**EXERCISE MATERIALS:**
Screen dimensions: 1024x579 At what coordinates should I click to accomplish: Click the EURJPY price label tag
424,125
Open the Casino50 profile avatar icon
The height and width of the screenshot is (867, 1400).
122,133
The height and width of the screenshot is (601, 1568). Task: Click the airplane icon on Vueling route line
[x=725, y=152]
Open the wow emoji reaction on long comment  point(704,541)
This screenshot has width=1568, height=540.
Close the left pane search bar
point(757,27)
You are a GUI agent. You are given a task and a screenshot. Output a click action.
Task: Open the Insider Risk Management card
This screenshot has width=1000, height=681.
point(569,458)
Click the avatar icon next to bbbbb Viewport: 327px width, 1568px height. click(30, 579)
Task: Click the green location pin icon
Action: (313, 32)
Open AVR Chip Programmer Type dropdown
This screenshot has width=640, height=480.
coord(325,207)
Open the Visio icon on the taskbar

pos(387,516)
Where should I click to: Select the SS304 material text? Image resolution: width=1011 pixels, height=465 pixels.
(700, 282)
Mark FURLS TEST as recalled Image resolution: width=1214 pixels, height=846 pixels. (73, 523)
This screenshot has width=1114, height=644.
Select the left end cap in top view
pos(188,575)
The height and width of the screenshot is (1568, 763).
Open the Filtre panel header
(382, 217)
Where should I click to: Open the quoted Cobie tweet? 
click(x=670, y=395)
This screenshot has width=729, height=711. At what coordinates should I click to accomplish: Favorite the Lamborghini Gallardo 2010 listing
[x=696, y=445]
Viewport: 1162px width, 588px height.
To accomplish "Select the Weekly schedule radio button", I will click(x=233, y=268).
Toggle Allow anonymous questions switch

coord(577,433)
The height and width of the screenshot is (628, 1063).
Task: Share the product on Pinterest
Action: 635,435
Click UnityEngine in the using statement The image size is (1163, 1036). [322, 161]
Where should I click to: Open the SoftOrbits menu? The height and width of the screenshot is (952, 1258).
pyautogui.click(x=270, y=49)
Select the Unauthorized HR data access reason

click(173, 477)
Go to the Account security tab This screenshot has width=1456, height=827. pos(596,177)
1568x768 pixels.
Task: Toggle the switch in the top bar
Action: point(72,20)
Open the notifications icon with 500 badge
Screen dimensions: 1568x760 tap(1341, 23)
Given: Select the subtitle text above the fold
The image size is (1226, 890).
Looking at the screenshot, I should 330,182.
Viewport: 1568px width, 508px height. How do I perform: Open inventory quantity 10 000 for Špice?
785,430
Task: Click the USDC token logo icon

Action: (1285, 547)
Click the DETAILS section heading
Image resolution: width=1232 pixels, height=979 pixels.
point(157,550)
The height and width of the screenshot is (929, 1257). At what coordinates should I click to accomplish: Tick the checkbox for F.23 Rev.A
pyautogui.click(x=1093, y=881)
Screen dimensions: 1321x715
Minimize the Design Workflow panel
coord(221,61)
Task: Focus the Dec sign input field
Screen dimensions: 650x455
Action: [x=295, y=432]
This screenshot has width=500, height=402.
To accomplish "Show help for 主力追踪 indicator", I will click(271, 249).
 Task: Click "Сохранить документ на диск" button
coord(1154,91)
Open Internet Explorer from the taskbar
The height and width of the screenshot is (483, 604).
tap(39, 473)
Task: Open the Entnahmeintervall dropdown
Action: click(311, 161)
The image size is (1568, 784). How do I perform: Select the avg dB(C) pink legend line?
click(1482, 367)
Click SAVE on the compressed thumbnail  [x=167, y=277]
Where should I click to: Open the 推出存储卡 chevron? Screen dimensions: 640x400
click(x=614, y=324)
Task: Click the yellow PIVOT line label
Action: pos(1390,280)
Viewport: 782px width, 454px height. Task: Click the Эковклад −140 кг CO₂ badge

**SHORT PROBLEM:** Express every line of the items above as a Markdown table with the columns Row and Line, numbering the rows in order and leaving out blank lines.

**SOLUTION TO THE EXERCISE:**
| Row | Line |
|---|---|
| 1 | Screen dimensions: 1024x579 At what coordinates should I click to accomplish: Click the EURJPY price label tag |
| 2 | 424,125 |
| 3 | Open the Casino50 profile avatar icon |
| 4 | The height and width of the screenshot is (867, 1400). |
| 5 | 122,133 |
| 6 | The height and width of the screenshot is (601, 1568). Task: Click the airplane icon on Vueling route line |
| 7 | [x=725, y=152] |
| 8 | Open the wow emoji reaction on long comment  point(704,541) |
| 9 | This screenshot has width=1568, height=540. |
| 10 | Close the left pane search bar |
| 11 | point(757,27) |
| 12 | You are a GUI agent. You are given a task and a screenshot. Output a click action. |
| 13 | Task: Open the Insider Risk Management card |
| 14 | This screenshot has width=1000, height=681. |
| 15 | point(569,458) |
| 16 | Click the avatar icon next to bbbbb Viewport: 327px width, 1568px height. click(30, 579) |
| 17 | Task: Click the green location pin icon |
| 18 | Action: (313, 32) |
| 19 | Open AVR Chip Programmer Type dropdown |
| 20 | This screenshot has width=640, height=480. |
| 21 | coord(325,207) |
| 22 | Open the Visio icon on the taskbar |
| 23 | pos(387,516) |
| 24 | Where should I click to: Select the SS304 material text? Image resolution: width=1011 pixels, height=465 pixels. |
| 25 | (700, 282) |
| 26 | Mark FURLS TEST as recalled Image resolution: width=1214 pixels, height=846 pixels. (73, 523) |
| 27 | This screenshot has width=1114, height=644. |
| 28 | Select the left end cap in top view |
| 29 | pos(188,575) |
| 30 | The height and width of the screenshot is (1568, 763). |
| 31 | Open the Filtre panel header |
| 32 | (382, 217) |
| 33 | Where should I click to: Open the quoted Cobie tweet?  |
| 34 | click(x=670, y=395) |
| 35 | This screenshot has width=729, height=711. At what coordinates should I click to accomplish: Favorite the Lamborghini Gallardo 2010 listing |
| 36 | [x=696, y=445] |
| 37 | Viewport: 1162px width, 588px height. |
| 38 | To accomplish "Select the Weekly schedule radio button", I will click(x=233, y=268). |
| 39 | Toggle Allow anonymous questions switch |
| 40 | coord(577,433) |
| 41 | The height and width of the screenshot is (628, 1063). |
| 42 | Task: Share the product on Pinterest |
| 43 | Action: 635,435 |
| 44 | Click UnityEngine in the using statement The image size is (1163, 1036). [322, 161] |
| 45 | Where should I click to: Open the SoftOrbits menu? The height and width of the screenshot is (952, 1258). |
| 46 | pyautogui.click(x=270, y=49) |
| 47 | Select the Unauthorized HR data access reason |
| 48 | click(173, 477) |
| 49 | Go to the Account security tab This screenshot has width=1456, height=827. pos(596,177) |
| 50 | 1568x768 pixels. |
| 51 | Task: Toggle the switch in the top bar |
| 52 | Action: point(72,20) |
| 53 | Open the notifications icon with 500 badge |
| 54 | Screen dimensions: 1568x760 tap(1341, 23) |
| 55 | Given: Select the subtitle text above the fold |
| 56 | The image size is (1226, 890). |
| 57 | Looking at the screenshot, I should 330,182. |
| 58 | Viewport: 1568px width, 508px height. How do I perform: Open inventory quantity 10 000 for Špice? |
| 59 | 785,430 |
| 60 | Task: Click the USDC token logo icon |
| 61 | Action: (1285, 547) |
| 62 | Click the DETAILS section heading |
| 63 | Image resolution: width=1232 pixels, height=979 pixels. |
| 64 | point(157,550) |
| 65 | The height and width of the screenshot is (929, 1257). At what coordinates should I click to accomplish: Tick the checkbox for F.23 Rev.A |
| 66 | pyautogui.click(x=1093, y=881) |
| 67 | Screen dimensions: 1321x715 |
| 68 | Minimize the Design Workflow panel |
| 69 | coord(221,61) |
| 70 | Task: Focus the Dec sign input field |
| 71 | Screen dimensions: 650x455 |
| 72 | Action: [x=295, y=432] |
| 73 | This screenshot has width=500, height=402. |
| 74 | To accomplish "Show help for 主力追踪 indicator", I will click(271, 249). |
| 75 |  Task: Click "Сохранить документ на диск" button |
| 76 | coord(1154,91) |
| 77 | Open Internet Explorer from the taskbar |
| 78 | The height and width of the screenshot is (483, 604). |
| 79 | tap(39, 473) |
| 80 | Task: Open the Entnahmeintervall dropdown |
| 81 | Action: click(311, 161) |
| 82 | The image size is (1568, 784). How do I perform: Select the avg dB(C) pink legend line? |
| 83 | click(1482, 367) |
| 84 | Click SAVE on the compressed thumbnail  [x=167, y=277] |
| 85 | Where should I click to: Open the 推出存储卡 chevron? Screen dimensions: 640x400 |
| 86 | click(x=614, y=324) |
| 87 | Task: Click the yellow PIVOT line label |
| 88 | Action: pos(1390,280) |
| 89 | Viewport: 782px width, 454px height. Task: Click the Эковклад −140 кг CO₂ badge |